En 2014, l’Agence européenne des médicaments a approuvé le médicament Tecfidera pour le traitement de la sclérose en plaques récurrente, une maladie neurodégénérative qui affecte des millions de personnes dans le monde. Dans la sclérose en plaques, l’inflammation endommage l’isolation protectrice de la myéline autour des nerfs et les nerfs eux-mêmes.
L’ingrédient actif de Tecfidera est le fumarate de diméthyle, un composé dont on pense qu’il module le système immunitaire, agissant ainsi comme un anti-inflammatoire qui atténue les symptômes de la sclérose en plaques.
Mais il y avait un détail de l’approbation de Tecfidera qui aurait pu être un peu moins apprécié : il a mis sur le marché un membre de la classe de médicaments relativement nouvelle – et encore largement inexplorée – connue sous le nom d’électrophiles réactifs.
Les composés électrophiles réactifs comme le fumarate de diméthyle sont des molécules qui « cherchent » à se lier avec des atomes ou d’autres molécules qui ont une paire d’électrons disponible. L’ajout d’une unité électrophile à certains médicaments augmente considérablement l’efficacité pharmacologique, ce qui a généré de nombreuses activités de recherche dans ce domaine.
Le problème, cependant, est que nous ne savons pas exactement comment fonctionnent la plupart des médicaments électrophiles réactifs, ce qui rend difficile de prédire leurs effets et leurs résultats, et d’en concevoir efficacement de nouveaux. Le principal obstacle est que les électrophiles réactifs semblent être très « promis » à l’intérieur du corps ou même d’une cellule, se liant à de multiples cibles en dehors de celles prévues, ce qui peut entraîner des effets secondaires inattendus et une toxicité médicamenteuse, et, dans les cas extrêmes, décès.

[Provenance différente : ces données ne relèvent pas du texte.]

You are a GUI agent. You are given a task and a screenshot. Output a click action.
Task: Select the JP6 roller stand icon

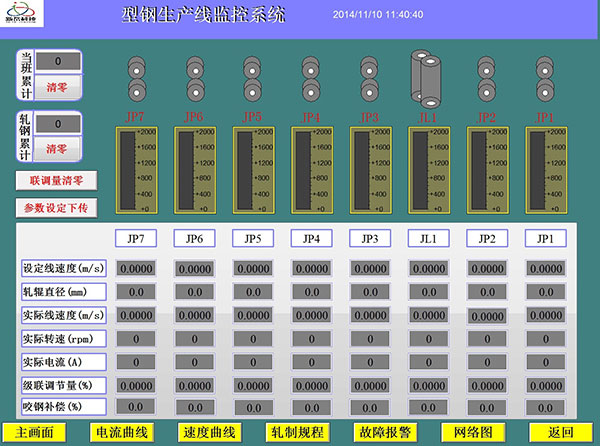(x=194, y=78)
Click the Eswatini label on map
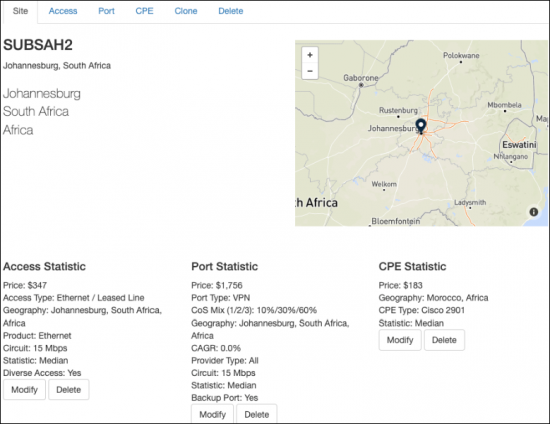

Aujourd’hui, une équipe de scientifiques de l’EPFL dirigée par le professeur Yimon Aye a pu faire une percée significative dans l’étude des effets des électrophiles réactifs dans le corps. Les scientifiques ont utilisé une technique appelée « électrophiles et oxydants réactifs ciblables » ou T-REX en abrégé. T-REX et les « technologies REX » plus larges ont été développées par le professeur Aye au cours de son travail à l’Université Cornell alors qu’elle cherchait à comprendre les mécanismes de la signalisation électrophile. Publiée pour la première fois en 2016, la méthode T-REX libère un électrophile spécifique vers une protéine cible, dont les ramifications peuvent être observées dans l’espace et le temps, et dans les cellules vivantes.
Dans cette étude, les chercheurs ont adapté le T-REX pour qu’il soit compatible avec le poisson zèbre (une technique qu’ils ont nommée Z-REX), et l’ont utilisé pour étudier systématiquement les interactions du fumarate de diméthyle électrophile dans Tecfidera, et comment ces interactions produisent les effets immunomodulateurs de Tecfidera.
Les scientifiques ont ciblé la protéine Keap-1, connue comme suppresseur de cancer et de métastases, qui a été débattue comme une cible potentielle pour le fumarate de diméthyle. En utilisant Z-REX pour cibler Keap-1 avec divers électrophiles, ils ont découvert que certains d’entre eux déclenchaient une voie de signalisation qui conduit à l’apoptose des neutrophiles et des macrophages.
Cette voie implique également de nouveaux « acteurs protéiques » qui n’avaient pas été envisagés auparavant dans le domaine de Tecfidera. En supprimant ces « joueurs », les chercheurs ont découvert que les effets anti-inflammatoires de Tecfidera, qui en font un traitement contre la sclérose en plaques, étaient également abolis.
Le travail démontre que Z-REX, et par extension, les technologies REX, sont des outils efficaces pour étudier les interactions des composés électrophiles et des médicaments dans les organismes vivants.